We could compute $\nabla_\rho x_t$, and perhaps use that to query what states the robot should sample more of, but in general we cannot compute what constitutes a valid state, short of solving a trajectory optimization algorithm.

Instead, I propose an "exploration policy" that adaptively samples $u_t$ to encourage exploration of the space. There are some possible approaches:
• We can do gradient ascent on the reconstruction loss $L_\text{bound}$ with w.r.t. $\rho$, i.e. $\rho := \rho + \nabla_\rho L_\text{bound}$, so the exploration policy proposes $u_t$'s that tend to increase E2C loss. The "plain English" explanation of this is that we want the robot to re-try actions that it failed to predict well for some previous state.
• Of course, the loss is guaranteed to be increased only if we start from the same state $x_t$, but our new starting state has changed to $x_{t+1}$. I don't think there's much we can do about this, since in real life robot training we probably have to manually initialize starting states and let most of the data come from a single trajectory. But maybe $x_{t+1}$ is sufficiently close to $x_t$ that this doesn't matter...
• It's easy to see how this can fail to converge if the robot is constantly chasing bad actions, overfitting, then un-learning all its previous understanding of the state space, so the composition of each training minibatch needs to contain some past samples.
At time $t$, we have our updated $\rho$ from the exploration policy and apply it immediately to the robot to obtain $(x_t,u_t,x_{t+1}$.

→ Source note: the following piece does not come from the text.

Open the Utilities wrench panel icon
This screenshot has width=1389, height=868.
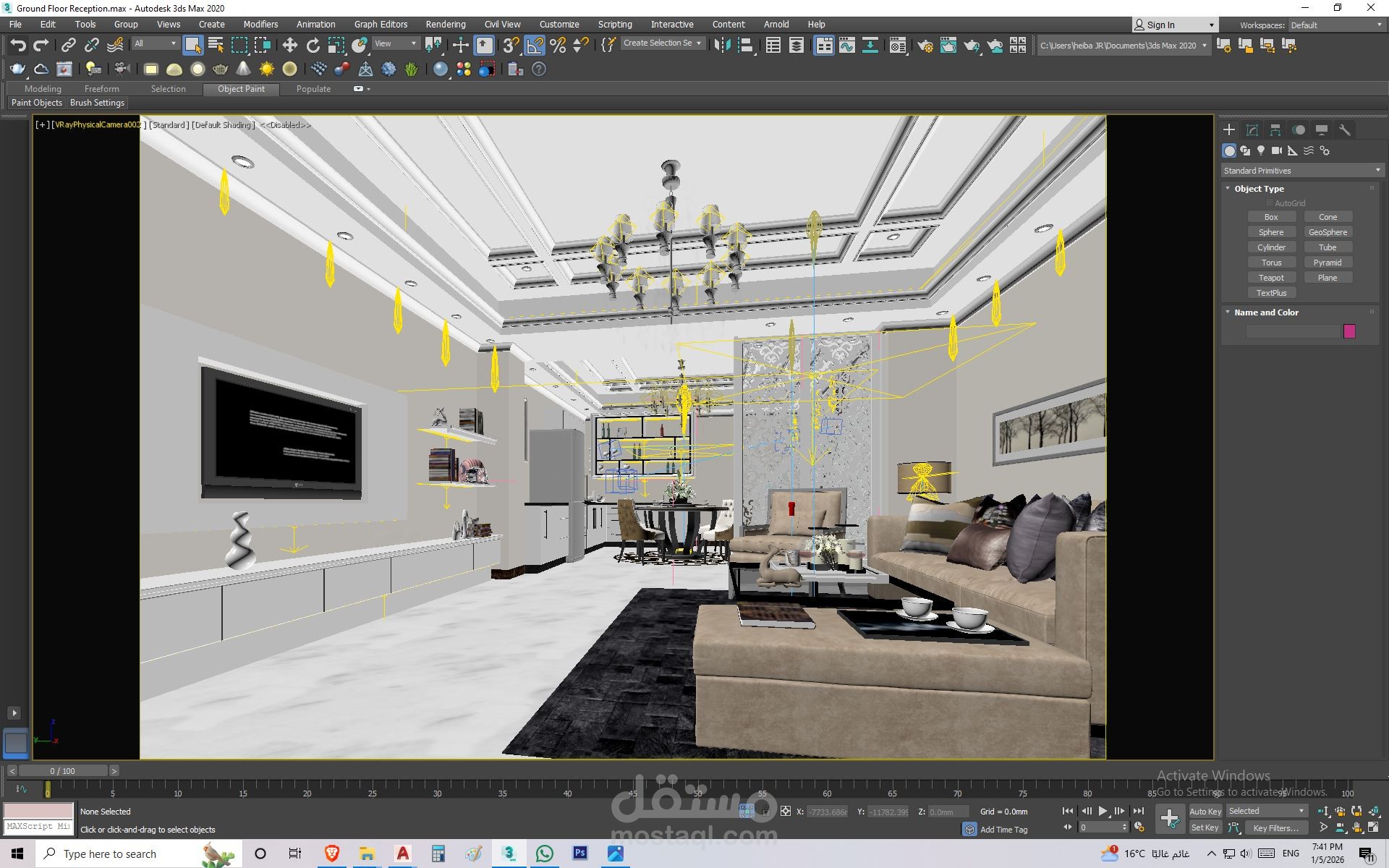point(1344,130)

Here's a better idea: at time $t$, we use $x_t$ to compute $u_t$, i.e. $\pi_\rho$ is an adversarial policy that attempts to maximize $L$ given $x_t$.

$$u_t \sim \pi_\rho(\cdot|x_t) \\ \rho := \rho + \nabla_\rho L_\text{bound}$$

Over $M$ simulation time steps, we accumulate $M$ samples of $(x_t,u_t,x_{t+1}$, which we then use to minibatch-update the $\pi_rho$ jointly with the E2C model (we'll need two copies of the net, one with single-batch and minibatch for passing $x_{t:t+M}$ through).

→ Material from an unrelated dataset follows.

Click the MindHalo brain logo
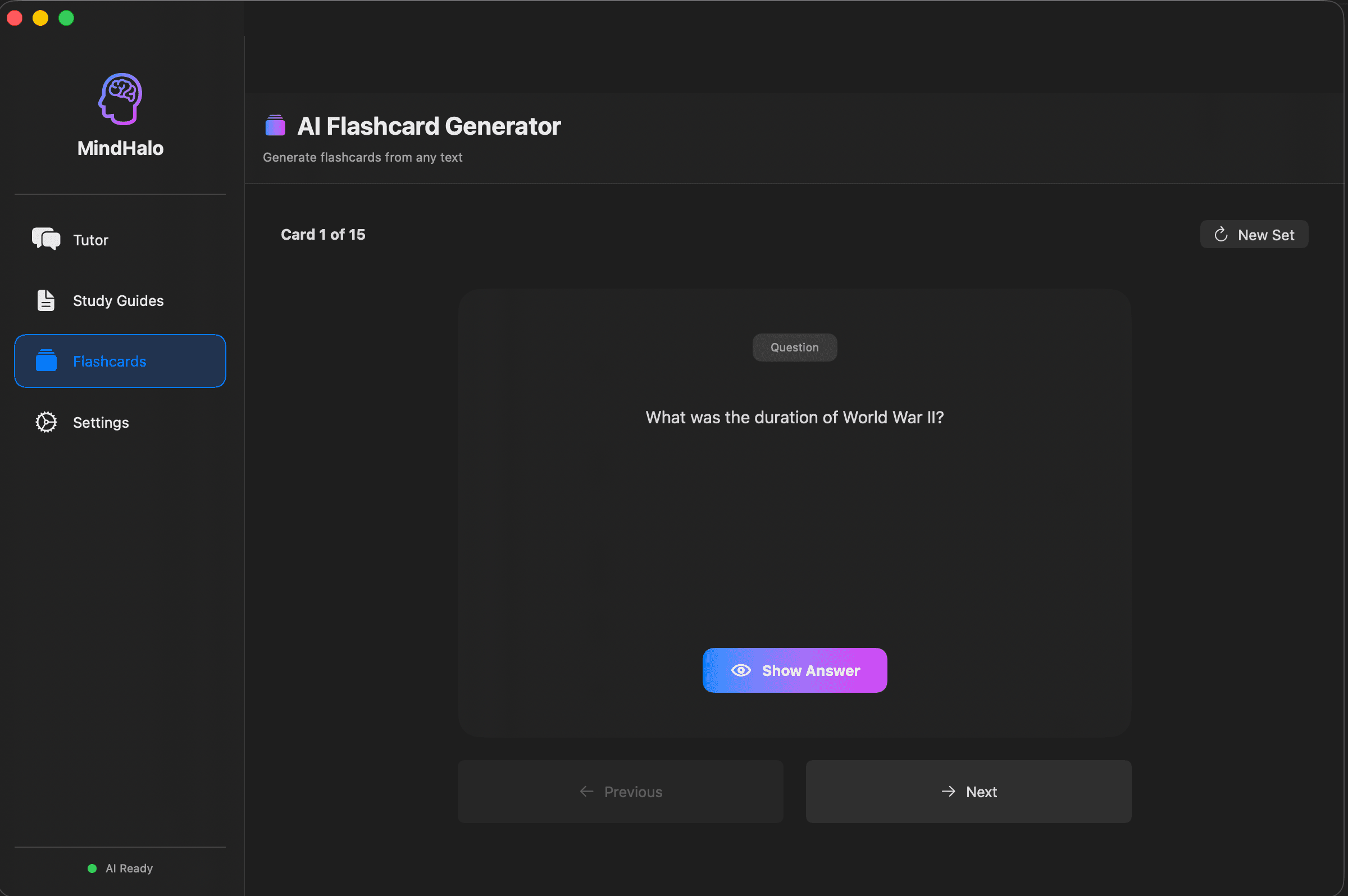 (x=120, y=98)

To prevent overfitting to the (highly) temporally-correlated M-trajectory, we let a fraction of the samples be drawn from an experience replay database. In this case, the adversarial policy also gets exposed to experience replay. I'm working through the paper Prioritized Experience Replay, which has a lot of interesting ideas that I need to think about more on this front.

I think this is pretty elegant because we're using model-free control (exploration policy) to act as an importance sampling scheme for learning a model-based RL system (E2C), and the whole thing is coupled via the trendy notion of "dueling architectures".

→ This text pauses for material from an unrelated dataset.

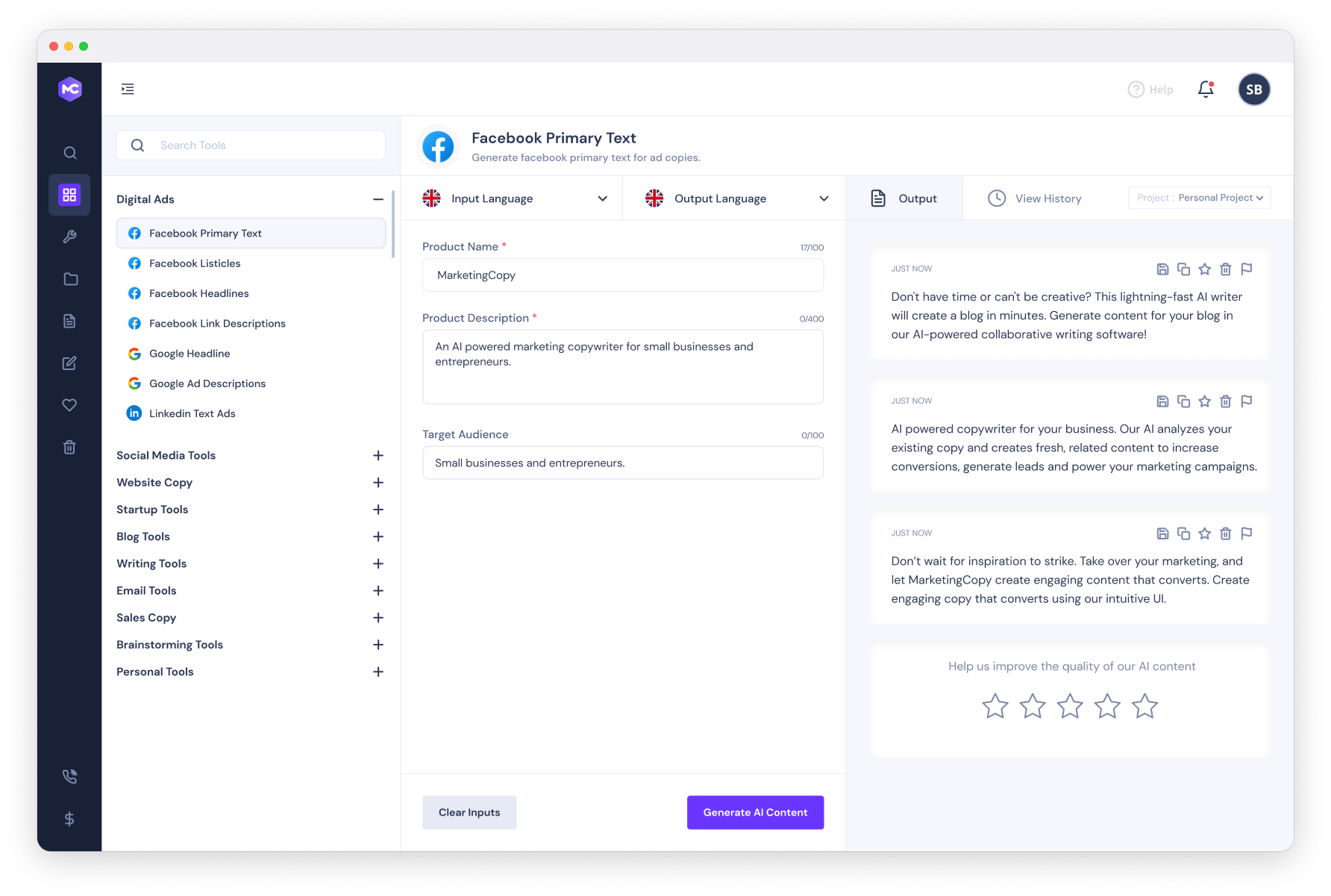Save the second generated copy

point(1162,401)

Exploration without E2C information

A simpler option is that we don't involve E2C at all in the exploration policy, but instead let the exploration policy try to figure out the space on its own.

In the case of the plane control task, the entire state space is computable, so sampling is relatively easy. In general though, the topology of the state space is unknown, so we'd need to devise some kind of universal exploration function to properly characterize the space.

Not sure if there are existing approaches...

Stuff that didn't seem to work right away, but I'm still interested in pursuing:
• Multistep E2C - I'd like to measure the total prediction loss over a trajectory under a single-step E2C model trained for $2N$ iterations, and then compare  that to the same loss after a multistep model (initialized with E2C weights trained for $N$ iters) has been trained for an additional $N$ iterations.
• We can even combine multi-step E2C with sequential generative models between each time step. Here's where very deep capabilities of ResNets would be powerful...
Are there software for organizing exploratory research ideas such as these? I have the basic E2C model, and I want to know what happens when I extend it in various ways (add attention, use residual generation, multistep), and I'm also interested in what happens when I combine these all together. It's also important from an experimental standpoint to vary experimental parameters incrementally, otherwise I can't know for sure what a change does to the model. I know Domino Data Labs does something like this, but I think they're more focused on data science / analysis than model-building.